While gpt-oss-120b is a monumental achievement for Western open source--offering reasoning capabilities that rival proprietary models like o4-mini--it is fundamentally a sparse Mixture-of-Experts (MoE) model that activates only 5.1 billion parameters per token. For a general-purpose reasoning assistant, that is an efficiency masterstroke; for a tool like Composer 2, which must maintain structural coherence across a 256,000-token context window, it is arguably too "thin." By contrast, Kimi K2.5 is a 1-trillion-parameter titan that keeps 32 billion parameters active at any given moment. In the high-stakes world of agentic coding, sheer cognitive mass still dictates performance, and Cursor clearly calculated that Kimi's 6x advantage in active parameter count was essential for synthesizing the "context explosion" that occurs during complex, multi-step autonomous programming tasks.
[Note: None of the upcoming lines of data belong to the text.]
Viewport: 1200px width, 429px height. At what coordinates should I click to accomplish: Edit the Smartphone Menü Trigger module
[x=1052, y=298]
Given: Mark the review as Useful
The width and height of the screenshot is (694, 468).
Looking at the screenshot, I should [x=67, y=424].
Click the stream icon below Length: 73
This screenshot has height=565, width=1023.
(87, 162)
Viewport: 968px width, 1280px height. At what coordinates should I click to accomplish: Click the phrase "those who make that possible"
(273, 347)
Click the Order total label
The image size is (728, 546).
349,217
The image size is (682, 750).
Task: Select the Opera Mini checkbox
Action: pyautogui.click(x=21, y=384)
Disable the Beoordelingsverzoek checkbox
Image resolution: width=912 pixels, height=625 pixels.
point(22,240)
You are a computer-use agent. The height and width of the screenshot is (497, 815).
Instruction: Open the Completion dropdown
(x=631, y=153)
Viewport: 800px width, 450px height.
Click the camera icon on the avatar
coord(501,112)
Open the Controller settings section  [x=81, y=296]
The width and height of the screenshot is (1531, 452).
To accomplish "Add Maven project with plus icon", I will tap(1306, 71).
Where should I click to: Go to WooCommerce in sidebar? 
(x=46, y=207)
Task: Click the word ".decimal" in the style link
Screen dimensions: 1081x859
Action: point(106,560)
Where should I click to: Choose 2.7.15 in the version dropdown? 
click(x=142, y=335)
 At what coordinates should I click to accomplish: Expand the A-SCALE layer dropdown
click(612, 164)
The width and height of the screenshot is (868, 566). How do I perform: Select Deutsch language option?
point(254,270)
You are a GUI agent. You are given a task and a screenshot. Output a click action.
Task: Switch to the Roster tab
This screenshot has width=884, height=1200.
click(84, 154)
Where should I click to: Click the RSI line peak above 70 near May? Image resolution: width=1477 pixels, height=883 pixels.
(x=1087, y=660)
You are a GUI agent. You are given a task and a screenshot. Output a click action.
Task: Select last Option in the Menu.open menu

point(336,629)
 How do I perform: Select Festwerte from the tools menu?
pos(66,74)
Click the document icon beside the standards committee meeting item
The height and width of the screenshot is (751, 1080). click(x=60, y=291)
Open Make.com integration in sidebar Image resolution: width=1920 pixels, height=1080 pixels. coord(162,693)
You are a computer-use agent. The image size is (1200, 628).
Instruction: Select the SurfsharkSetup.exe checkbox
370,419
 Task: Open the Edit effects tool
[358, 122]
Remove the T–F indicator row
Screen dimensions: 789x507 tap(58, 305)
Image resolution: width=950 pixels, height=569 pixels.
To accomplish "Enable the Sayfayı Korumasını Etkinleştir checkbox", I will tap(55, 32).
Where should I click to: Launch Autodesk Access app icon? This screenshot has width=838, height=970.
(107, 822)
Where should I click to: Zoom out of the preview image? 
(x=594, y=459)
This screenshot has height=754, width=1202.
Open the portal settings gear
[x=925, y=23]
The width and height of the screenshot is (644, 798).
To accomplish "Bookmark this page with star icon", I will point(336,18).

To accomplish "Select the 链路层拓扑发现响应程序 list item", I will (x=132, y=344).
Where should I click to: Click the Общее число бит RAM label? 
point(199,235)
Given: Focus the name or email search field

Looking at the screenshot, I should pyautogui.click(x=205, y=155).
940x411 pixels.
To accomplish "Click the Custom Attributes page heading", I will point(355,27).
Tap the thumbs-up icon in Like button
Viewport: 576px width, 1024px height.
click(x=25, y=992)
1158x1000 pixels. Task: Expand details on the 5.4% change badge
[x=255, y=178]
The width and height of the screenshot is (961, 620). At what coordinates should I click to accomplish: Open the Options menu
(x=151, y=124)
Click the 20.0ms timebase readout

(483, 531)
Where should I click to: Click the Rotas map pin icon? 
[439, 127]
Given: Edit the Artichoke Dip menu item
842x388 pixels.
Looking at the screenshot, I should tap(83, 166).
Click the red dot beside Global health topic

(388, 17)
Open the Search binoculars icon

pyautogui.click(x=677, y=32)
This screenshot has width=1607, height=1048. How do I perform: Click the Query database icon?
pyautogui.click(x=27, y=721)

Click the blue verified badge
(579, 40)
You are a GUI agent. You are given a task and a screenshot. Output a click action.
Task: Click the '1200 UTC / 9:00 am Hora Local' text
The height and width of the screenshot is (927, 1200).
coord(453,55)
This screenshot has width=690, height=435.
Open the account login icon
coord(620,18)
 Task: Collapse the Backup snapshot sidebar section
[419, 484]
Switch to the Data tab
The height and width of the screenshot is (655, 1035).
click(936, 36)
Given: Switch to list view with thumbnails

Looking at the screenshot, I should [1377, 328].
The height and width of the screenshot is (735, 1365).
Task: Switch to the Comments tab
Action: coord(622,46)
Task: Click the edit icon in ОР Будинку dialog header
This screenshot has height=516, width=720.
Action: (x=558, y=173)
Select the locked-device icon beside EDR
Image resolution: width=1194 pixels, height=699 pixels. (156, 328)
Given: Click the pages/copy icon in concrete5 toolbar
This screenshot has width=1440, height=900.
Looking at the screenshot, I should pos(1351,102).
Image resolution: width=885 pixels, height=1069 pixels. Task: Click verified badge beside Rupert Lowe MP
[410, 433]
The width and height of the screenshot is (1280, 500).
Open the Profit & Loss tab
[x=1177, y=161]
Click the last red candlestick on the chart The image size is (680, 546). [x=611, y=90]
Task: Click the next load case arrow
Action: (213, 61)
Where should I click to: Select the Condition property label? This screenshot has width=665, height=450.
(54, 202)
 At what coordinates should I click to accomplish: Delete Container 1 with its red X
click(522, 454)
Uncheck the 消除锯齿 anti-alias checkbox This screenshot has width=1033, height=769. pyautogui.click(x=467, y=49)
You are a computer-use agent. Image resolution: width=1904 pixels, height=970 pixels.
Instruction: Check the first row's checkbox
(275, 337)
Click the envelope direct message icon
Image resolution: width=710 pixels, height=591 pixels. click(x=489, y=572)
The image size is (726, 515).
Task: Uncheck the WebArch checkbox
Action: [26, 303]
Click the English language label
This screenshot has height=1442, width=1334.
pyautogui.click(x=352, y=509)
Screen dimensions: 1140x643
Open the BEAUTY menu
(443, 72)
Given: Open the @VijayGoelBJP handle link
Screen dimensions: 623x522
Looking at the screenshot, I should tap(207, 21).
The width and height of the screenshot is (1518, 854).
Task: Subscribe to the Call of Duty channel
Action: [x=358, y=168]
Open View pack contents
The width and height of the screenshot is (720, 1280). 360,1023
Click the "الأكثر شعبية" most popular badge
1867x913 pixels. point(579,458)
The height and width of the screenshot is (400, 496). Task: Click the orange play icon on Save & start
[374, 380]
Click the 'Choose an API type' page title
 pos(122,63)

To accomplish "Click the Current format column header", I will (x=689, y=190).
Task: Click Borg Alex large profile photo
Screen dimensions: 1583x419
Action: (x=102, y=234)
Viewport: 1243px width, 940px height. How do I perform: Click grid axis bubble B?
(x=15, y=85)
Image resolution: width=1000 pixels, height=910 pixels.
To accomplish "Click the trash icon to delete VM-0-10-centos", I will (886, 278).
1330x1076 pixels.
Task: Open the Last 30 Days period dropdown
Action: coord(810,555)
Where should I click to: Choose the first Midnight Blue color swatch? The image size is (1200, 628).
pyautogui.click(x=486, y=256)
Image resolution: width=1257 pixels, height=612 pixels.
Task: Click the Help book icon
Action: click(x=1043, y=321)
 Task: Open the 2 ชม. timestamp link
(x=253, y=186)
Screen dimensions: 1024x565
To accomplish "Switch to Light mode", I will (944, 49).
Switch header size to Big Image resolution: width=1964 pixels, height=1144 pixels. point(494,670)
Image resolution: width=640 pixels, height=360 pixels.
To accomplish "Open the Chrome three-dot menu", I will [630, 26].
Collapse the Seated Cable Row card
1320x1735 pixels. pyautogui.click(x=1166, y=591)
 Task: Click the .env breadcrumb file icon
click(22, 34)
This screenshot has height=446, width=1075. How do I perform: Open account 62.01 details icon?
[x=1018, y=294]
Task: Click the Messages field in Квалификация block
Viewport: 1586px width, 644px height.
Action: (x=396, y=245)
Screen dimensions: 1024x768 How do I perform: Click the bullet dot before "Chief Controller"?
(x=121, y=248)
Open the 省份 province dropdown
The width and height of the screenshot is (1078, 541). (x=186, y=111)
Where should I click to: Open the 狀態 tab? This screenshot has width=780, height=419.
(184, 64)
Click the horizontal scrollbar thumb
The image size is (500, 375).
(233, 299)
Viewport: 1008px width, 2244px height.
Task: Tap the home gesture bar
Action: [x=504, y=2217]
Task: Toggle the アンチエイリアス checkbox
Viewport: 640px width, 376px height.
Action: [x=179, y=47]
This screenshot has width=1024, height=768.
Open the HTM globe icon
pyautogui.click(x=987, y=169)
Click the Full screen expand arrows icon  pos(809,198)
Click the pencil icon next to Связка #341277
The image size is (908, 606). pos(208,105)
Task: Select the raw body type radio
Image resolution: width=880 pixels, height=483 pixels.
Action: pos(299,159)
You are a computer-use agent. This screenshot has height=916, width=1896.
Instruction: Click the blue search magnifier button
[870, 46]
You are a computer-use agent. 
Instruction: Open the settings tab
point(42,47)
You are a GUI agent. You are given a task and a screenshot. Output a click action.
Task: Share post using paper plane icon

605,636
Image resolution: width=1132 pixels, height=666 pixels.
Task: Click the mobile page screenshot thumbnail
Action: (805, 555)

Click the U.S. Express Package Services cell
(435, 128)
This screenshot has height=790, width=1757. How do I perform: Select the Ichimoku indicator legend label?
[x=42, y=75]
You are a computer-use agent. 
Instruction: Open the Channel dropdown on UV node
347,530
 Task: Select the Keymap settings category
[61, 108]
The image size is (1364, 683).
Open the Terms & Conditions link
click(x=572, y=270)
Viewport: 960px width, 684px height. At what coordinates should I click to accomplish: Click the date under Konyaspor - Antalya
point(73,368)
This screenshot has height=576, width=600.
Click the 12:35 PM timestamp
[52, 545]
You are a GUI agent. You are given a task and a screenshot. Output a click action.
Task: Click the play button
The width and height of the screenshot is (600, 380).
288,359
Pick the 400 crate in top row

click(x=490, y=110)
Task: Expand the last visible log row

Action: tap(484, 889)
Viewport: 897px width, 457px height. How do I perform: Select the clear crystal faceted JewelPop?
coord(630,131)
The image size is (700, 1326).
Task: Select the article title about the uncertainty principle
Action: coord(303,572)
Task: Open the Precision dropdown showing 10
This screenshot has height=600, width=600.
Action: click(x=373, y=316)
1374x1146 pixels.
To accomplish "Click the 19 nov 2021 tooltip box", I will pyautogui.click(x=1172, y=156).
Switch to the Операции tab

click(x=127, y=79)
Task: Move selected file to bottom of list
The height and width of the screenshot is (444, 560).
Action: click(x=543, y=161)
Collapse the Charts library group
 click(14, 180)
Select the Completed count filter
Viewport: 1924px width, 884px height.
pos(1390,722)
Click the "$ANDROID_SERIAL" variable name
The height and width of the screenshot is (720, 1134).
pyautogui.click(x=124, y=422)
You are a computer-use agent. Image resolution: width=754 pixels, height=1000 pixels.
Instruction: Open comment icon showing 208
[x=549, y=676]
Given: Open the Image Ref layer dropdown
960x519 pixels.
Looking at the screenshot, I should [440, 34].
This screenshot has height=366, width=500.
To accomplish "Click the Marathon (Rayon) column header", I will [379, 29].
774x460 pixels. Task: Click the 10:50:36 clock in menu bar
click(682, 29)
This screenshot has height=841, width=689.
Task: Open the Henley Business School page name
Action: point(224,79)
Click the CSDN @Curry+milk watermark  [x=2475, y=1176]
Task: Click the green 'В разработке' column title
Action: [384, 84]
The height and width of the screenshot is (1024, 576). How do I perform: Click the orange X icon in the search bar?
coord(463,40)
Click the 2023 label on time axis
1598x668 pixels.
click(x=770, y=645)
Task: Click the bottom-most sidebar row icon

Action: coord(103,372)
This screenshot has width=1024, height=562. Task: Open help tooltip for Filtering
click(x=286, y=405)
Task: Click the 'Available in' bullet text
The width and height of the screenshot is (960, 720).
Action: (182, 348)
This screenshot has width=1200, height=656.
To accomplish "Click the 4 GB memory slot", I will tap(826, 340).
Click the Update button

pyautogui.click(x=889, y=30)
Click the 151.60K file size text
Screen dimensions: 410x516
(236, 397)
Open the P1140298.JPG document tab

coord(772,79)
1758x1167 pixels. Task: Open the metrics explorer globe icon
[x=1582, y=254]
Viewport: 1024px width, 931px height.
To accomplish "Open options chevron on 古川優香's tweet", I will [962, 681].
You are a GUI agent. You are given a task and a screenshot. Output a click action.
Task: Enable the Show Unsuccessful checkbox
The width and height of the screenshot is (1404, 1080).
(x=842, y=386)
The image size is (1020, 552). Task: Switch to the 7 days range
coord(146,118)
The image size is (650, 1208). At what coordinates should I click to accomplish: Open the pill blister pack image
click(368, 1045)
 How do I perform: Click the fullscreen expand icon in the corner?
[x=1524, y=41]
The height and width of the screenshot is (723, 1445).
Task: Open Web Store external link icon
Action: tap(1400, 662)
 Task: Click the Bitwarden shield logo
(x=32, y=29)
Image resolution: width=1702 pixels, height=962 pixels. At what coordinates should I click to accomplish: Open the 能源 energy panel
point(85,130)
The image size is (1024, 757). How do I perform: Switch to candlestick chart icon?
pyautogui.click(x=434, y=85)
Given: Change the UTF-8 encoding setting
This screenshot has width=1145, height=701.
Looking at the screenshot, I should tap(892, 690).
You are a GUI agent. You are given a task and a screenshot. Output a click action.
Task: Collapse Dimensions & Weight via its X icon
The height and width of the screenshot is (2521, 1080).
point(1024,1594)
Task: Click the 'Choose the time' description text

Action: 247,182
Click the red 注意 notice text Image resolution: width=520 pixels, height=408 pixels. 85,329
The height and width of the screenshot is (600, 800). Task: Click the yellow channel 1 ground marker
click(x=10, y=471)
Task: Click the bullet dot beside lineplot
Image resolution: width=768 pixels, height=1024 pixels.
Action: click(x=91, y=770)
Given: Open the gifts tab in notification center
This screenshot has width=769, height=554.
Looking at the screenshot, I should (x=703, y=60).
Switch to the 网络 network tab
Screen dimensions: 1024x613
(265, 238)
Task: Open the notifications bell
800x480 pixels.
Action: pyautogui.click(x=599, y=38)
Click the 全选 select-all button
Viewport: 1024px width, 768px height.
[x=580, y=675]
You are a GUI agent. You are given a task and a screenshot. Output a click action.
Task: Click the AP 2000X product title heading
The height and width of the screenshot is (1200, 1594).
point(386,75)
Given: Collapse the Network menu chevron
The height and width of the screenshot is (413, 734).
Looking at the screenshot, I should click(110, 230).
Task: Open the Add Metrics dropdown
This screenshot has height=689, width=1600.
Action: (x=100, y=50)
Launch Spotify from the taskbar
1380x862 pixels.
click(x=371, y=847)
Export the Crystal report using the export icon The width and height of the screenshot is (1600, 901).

The reveal was unexpected. Cursor's $29.3 billion Composer 2, marketed as a frontier‑level coding assistant, actually runs on Moonshot AI's Kimi K2.5, a Chinese open‑source model. By omitting that provenance, the company positioned itself as a research‑driven lab rather than an IDE wrapper, a distinction that now appears blurred.

The episode highlights a gap: Western open‑source projects such as gpt‑oss‑120b, while praised for reasoning that rivals proprietary offerings, rely on sparse Mixture‑of‑Experts architectures that activate only 5.1 billion parameters per token. Whether this technical difference translates into a lasting advantage for Western tools remains uncertain. Critics note the reliance on a foreign model may expose users to supply‑chain opacity, yet supporters say it's still meeting developer needs.

As the market watches, the broader question of how open‑source ecosystems can match the resources behind large commercial ventures stays open. Ultimately, the incident underscores the importance of transparency in model provenance for any AI‑driven development product.

Further Reading

Common Questions Answered

What Chinese AI model does Cursor's Composer 2 actually run on?

Composer 2 runs on Moonshot AI's Kimi K2.5, a Chinese open-source model that was not initially disclosed by Cursor. This revelation has raised questions about the transparency of the company's AI technology and marketing approach.

Why are Western open-source AI projects struggling to compete with proprietary models?

Western open-source projects like gpt-oss-120b use sparse Mixture-of-Experts (MoE) models that activate only a fraction of their parameters per token, which can limit their effectiveness for complex tasks. This approach, while efficient, may not provide the depth of reasoning and context maintenance required for advanced applications like Composer 2.

How does the Kimi K2.5 model compare to Western open-source AI models?

The Kimi K2.5 model appears to offer more robust performance for tasks requiring extensive context maintenance, such as maintaining structural coherence across a 256,000-token window. In contrast, Western models like gpt-oss-120b activate only 5.1 billion parameters per token, which may be less suitable for complex reasoning tasks.